You meet him at the Opium den.

> 1. Someone reasonably refusing you something is not an excuse for a murder rampage.

Look at that chink's face lmao

One I always wanted to dry (as DM):
> "Player 1, you wake up somewhere so dark you can't see a thing. First thing you notice is that you are feeling VERY cold, and that you are naked."
> Player 1 moves around the place, trying to figure out what happened. Eventually, he touch something that seems like a corpse.
> "Player 2, you wake up with someone touch your "
> Fast forward, all the players wake up in the same place, all feeling cold and being naked.
> Everyone is actually now an undead.
> When all of them get up, someone come in. The NPC is also an undead, and explain that all of them had died in different situations, but their corpses were found and resurrected by this awesome princess.
> Princess is a spirit that lives in a haunted castle, the only other sentient undead servant (besides the PCs) is the guy who greeted them.
> Players start to do quest for the princess, she's a very nice leader.
> Eventually find out she was actually the one that killed each one of them.
> But she she actually did it because she felt lonely, and needed extra help to save her from people that want to destroy her spirit merely because she an undead spirit.
> Explain that their undead lives are connected to her, if someone destroy her spirit, she dies.

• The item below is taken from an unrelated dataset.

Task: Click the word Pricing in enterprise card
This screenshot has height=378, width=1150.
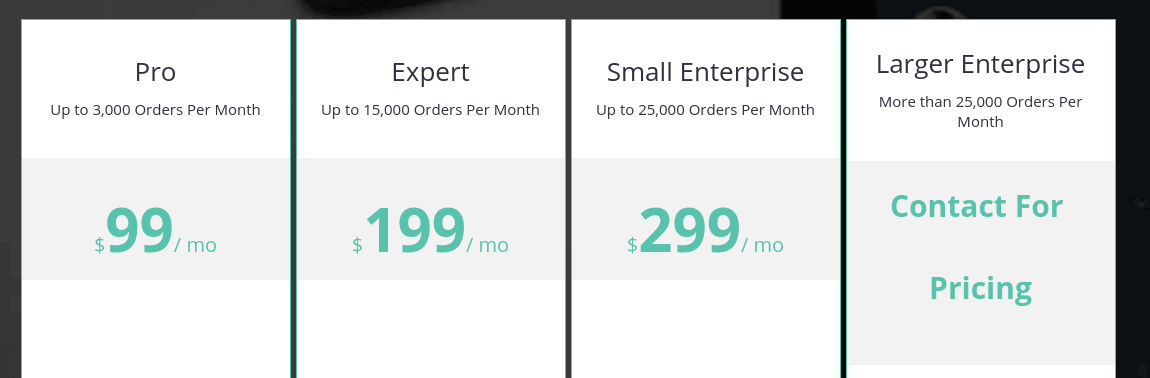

From that, players can either keep working for her, just say "fuck you" and leave, try to destroy her (which is sort of suicidal), or perhaps even try to find a way to get free of the bound with her.

I think this is interesting, because its a bit more original than just "you wake up in a prison" (even though is the same idea, basically), and also might fuck up with clerics and paladins if there's any in the group (because now they are undead and have mixed feelings about everything).

>You all meet in an outhouse.

> if someone destroy her spirit, THEY die.
shit i'm bad at writing

>Plot twist: she's lying

I had them meeting on a ship on route to the campaign setting. The ship was then attacked by pirates.

That sorta reminds me I once started a campain where the entire party woke up in a swamp after being abducted cultists as an ill thought out sacrifice for some froggy kinda people.

>2. You can't murder someone just because "Uh i guess his shirt is kinda bad taste ?"

The party meets standing in the remains of their mutual friend, john tavern. Their job is now to find and avenge tavern.

>>The home team just won the Superbowl. You're trying to get home, but the riots have already started
That was actually the start of one of mine. Ended with us all joining in and finding out half the riot was made out of zombies.

I do this, and I also usually add some sort of pre-existing goals or authority figures ordering the PCs around until they gain enough reputation and knowledge to start making decisions. Like if the group is part of a guild, they might have standing instructions to accomplish XYZ as an intro quest. It lets me start things off super simple without a lore dump.

>12 angry PCs
>"when does the adventure start? This is stupid let's just call him guilty"

That's got some potential, actually.

Storytime?

Tfw an opium fiend shits himself before he dies

You all met in a tavern.

Like you should. You fucking work in this place, remember mister "my debt list is too long to be swallowed up by the Tarrasque" and miss "oh, this is gonna be such a great plan to get incriminating details on the baron"?
Better not screw it up AGAIN. And bard, that dwarf merchant is feeling up your ass again, what do you do?

Shoulda gone with
> The PCs meet while eating dragon meat

The standard in-universe meeting is at a tavern they arranged to meet at after completing their apprenticeships in 4 different fields chosen so they could go adventuring together in adulthood.